Wilson’s inexplicable choices, his extreme stubbornness, demanded a psychological explanation, perhaps one that scrutinized childhood traumas. This was Freud’s business, and he couldn’t resist. Eleven years after the Senate rejected Wilson’s treaty, the world’s most famous psychoanalyst began writing a long study of Wilson’s mind, in collaboration with the American diplomat William C. Bullitt, who had been one of Wilson’s aides. At Freud’s urging, Bullitt went back and interviewed a slew of Wilson’s closest friends and advisers so that the pair could devise their own intimate theory of Wilson’s failures. What emerged was a scathing indictment of Wilson, whom they depicted as neurotic and self-sabotaging, in what was a polemic masquerading as dispassionate biography.
Their book, Thomas Woodrow Wilson: A Psychological Study, has a life and afterlife nearly as complicated and fascinating as its subject. The manuscript sat unpublished for nearly 35 years. When it finally appeared—in 1966, long after Freud’s death in 1939—the doctor’s daughter Anna, a fanatical guardian of her father’s reputation, worked to discredit the final product. (She even managed to tweak a draft of a review panning the work that ran in The New York Times—and succeeded in persuading the book’s publisher, Houghton Mifflin, to nix a preface to the book written by one of Freud’s disciples.) The controversy over the book was such that The New York Review of Books covered it with vituperative essays from mid-century powerhouse intellectuals such as Erik Erikson and Richard Hofstadter. Many of the critics doubted that Freud played a meaningful role in the production of the manuscript, because some of its interpretations deviated from Freudian orthodoxies, and the prose was clunkier and more repetitive than in his masterworks. The doubts stoked in those reviews have hovered over the book ever since.

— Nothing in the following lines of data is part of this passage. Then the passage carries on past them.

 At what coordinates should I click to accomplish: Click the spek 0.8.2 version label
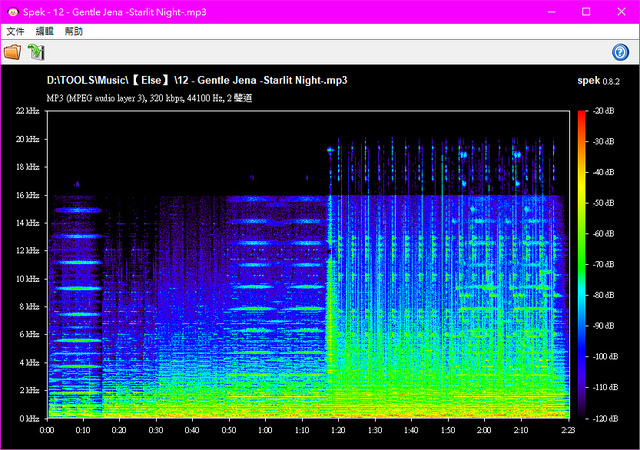(x=600, y=80)
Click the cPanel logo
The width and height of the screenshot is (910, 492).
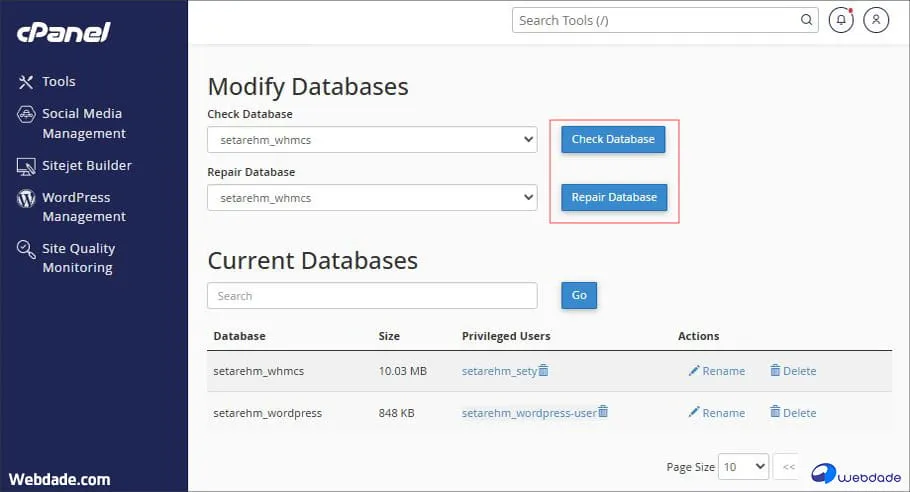tap(63, 32)
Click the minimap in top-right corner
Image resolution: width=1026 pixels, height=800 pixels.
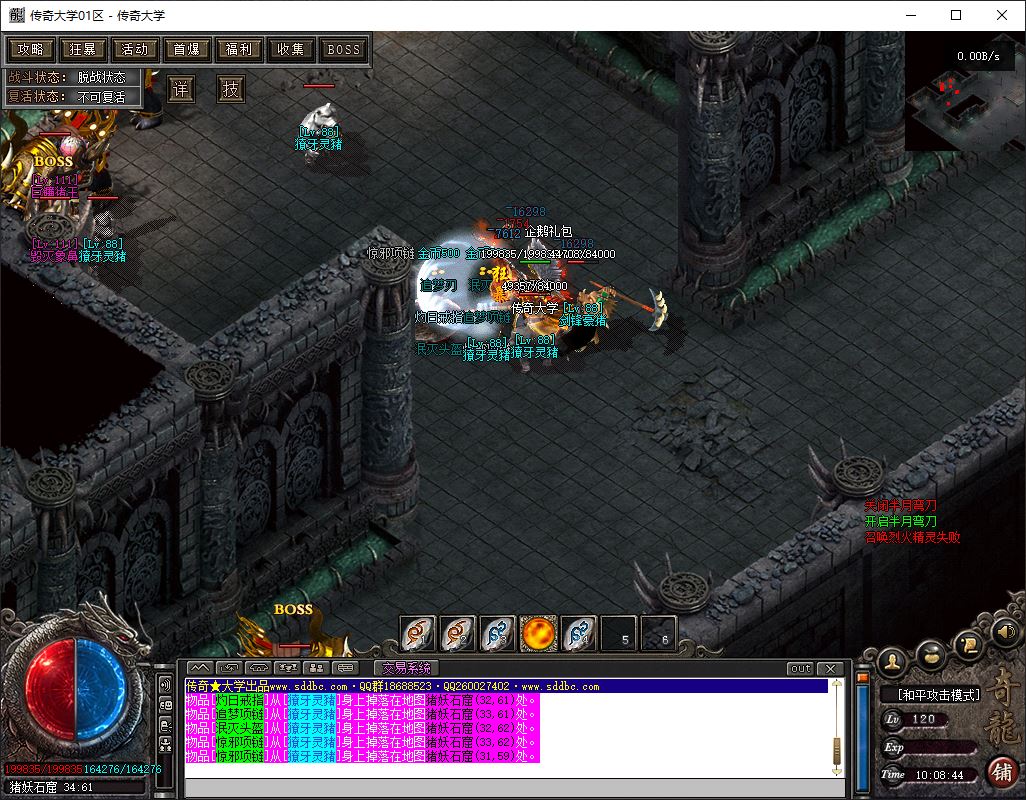[964, 96]
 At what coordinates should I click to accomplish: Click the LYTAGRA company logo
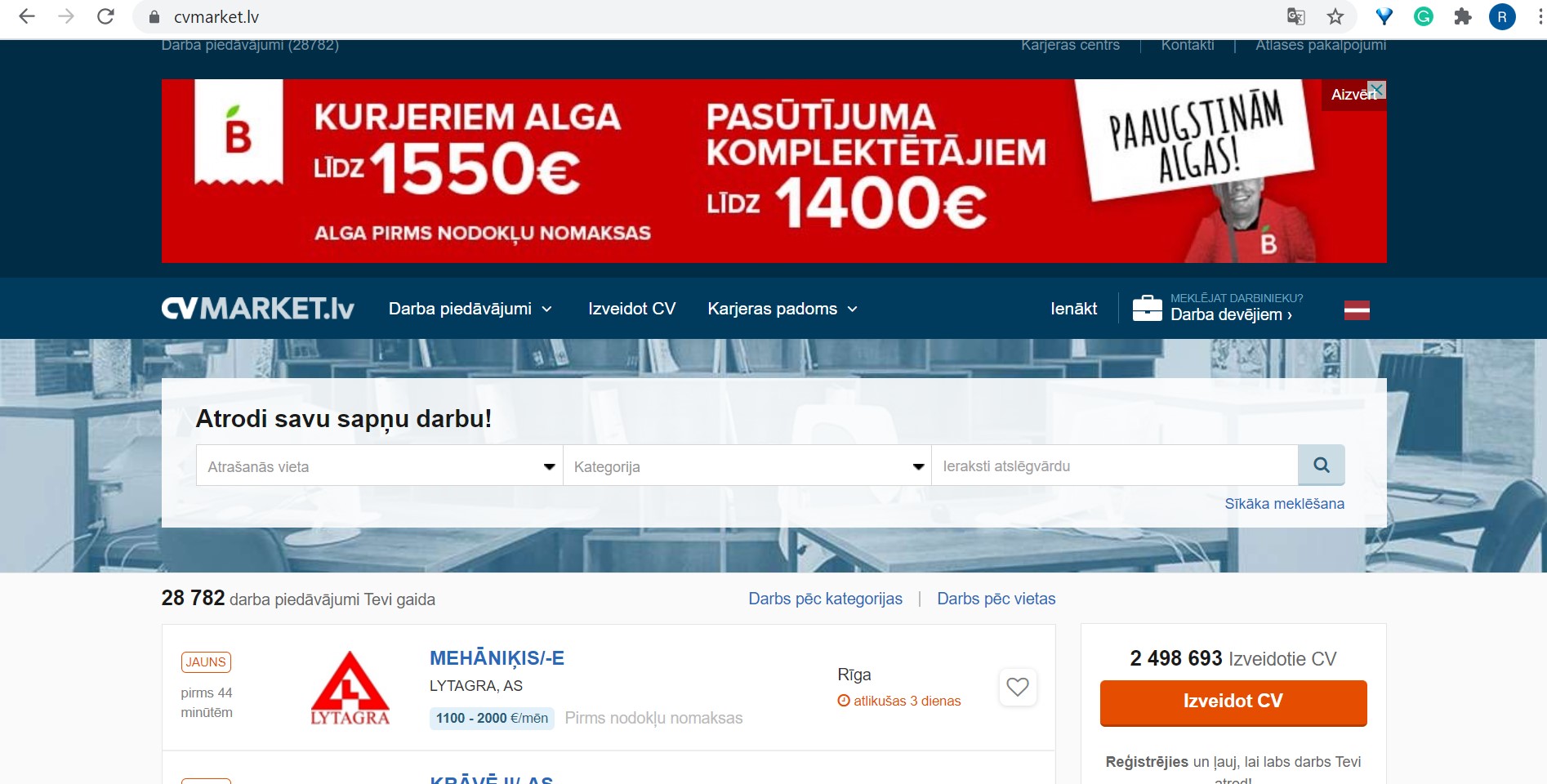pos(350,688)
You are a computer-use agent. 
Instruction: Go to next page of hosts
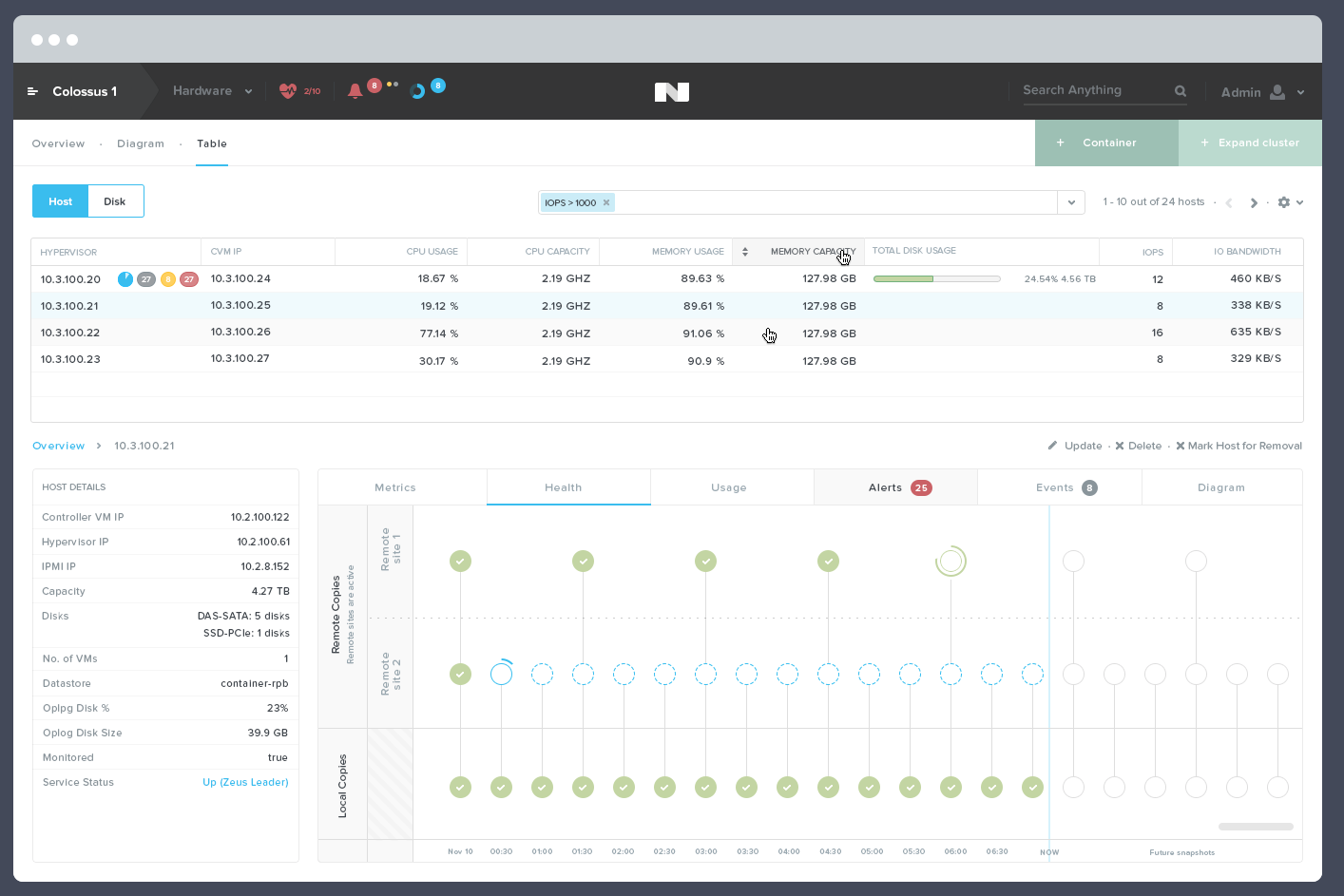[x=1254, y=202]
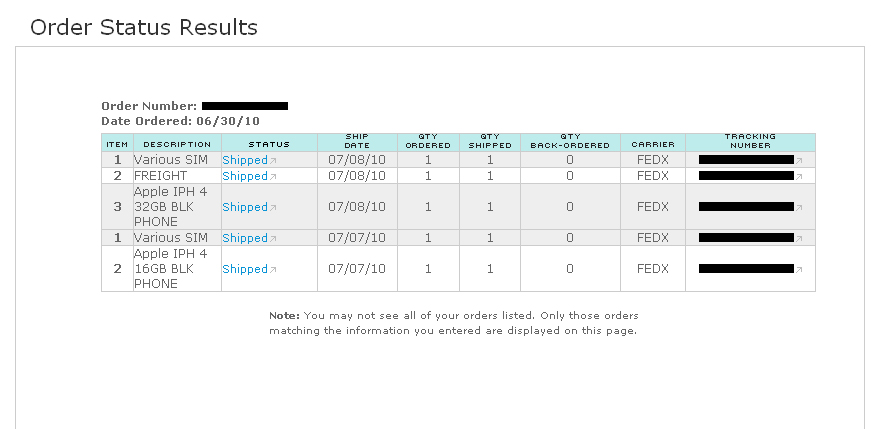Click external arrow icon beside 16GB iPhone Shipped status
This screenshot has width=881, height=429.
tap(273, 270)
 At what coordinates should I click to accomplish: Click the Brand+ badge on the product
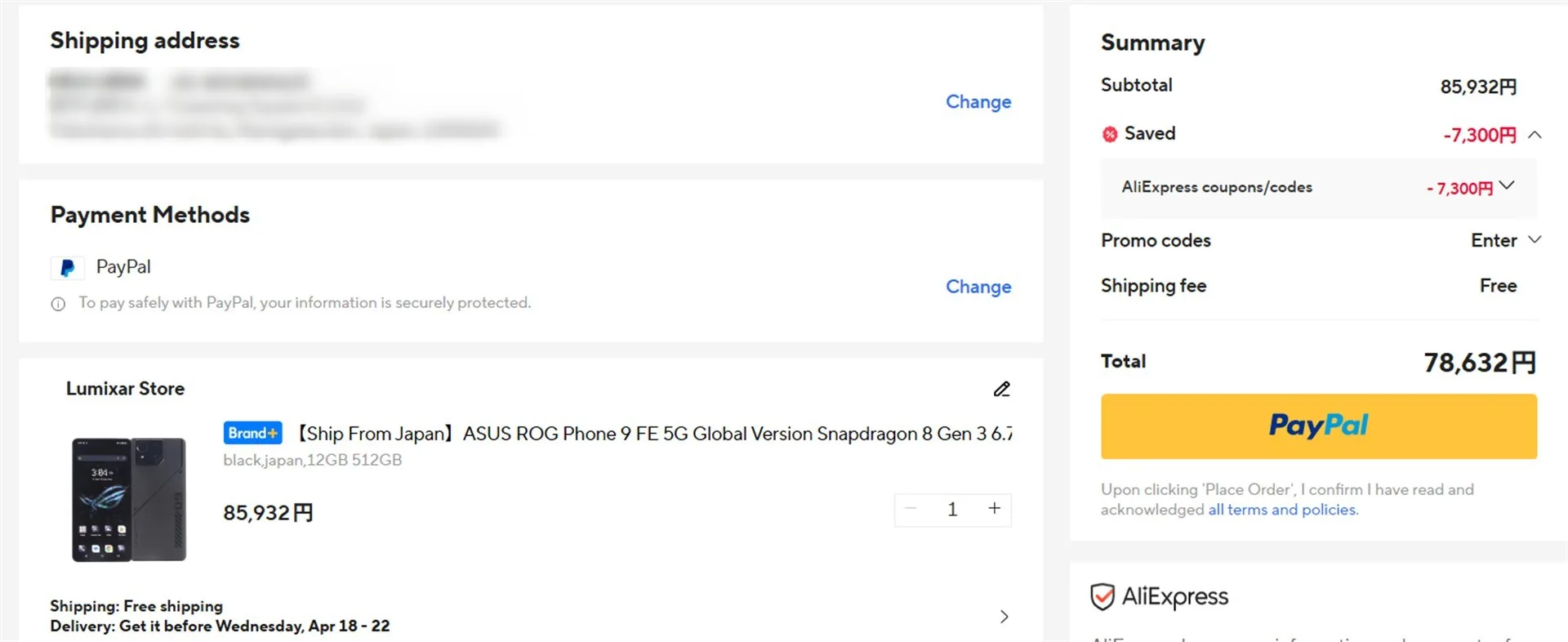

Patrick Weil, a researcher at both Yale Law School and the French National Centre for Scientific Research, has written a lively book about the book, The Madman in the White House—a work of archival digging that digressively caroms across subjects, from Paris in 1919 to interwar Vienna to Franklin D. Roosevelt’s Washington. Even if his attempt to defend the lasting value of Freud’s book isn’t entirely convincing, he has written a vivid shaggy-dog story about a curio that illuminates the possibilities (and perils) of studying the psychological soundness of presidents—a discipline as relevant as ever.
What makes Weil’s book most compelling is that he has a charming, somewhat caddish central character in Freud’s co-writer, William C. Bullitt: a swashbuckling diplomat, a successful novelist, and a bullheaded political operator who habitually provoked controversy.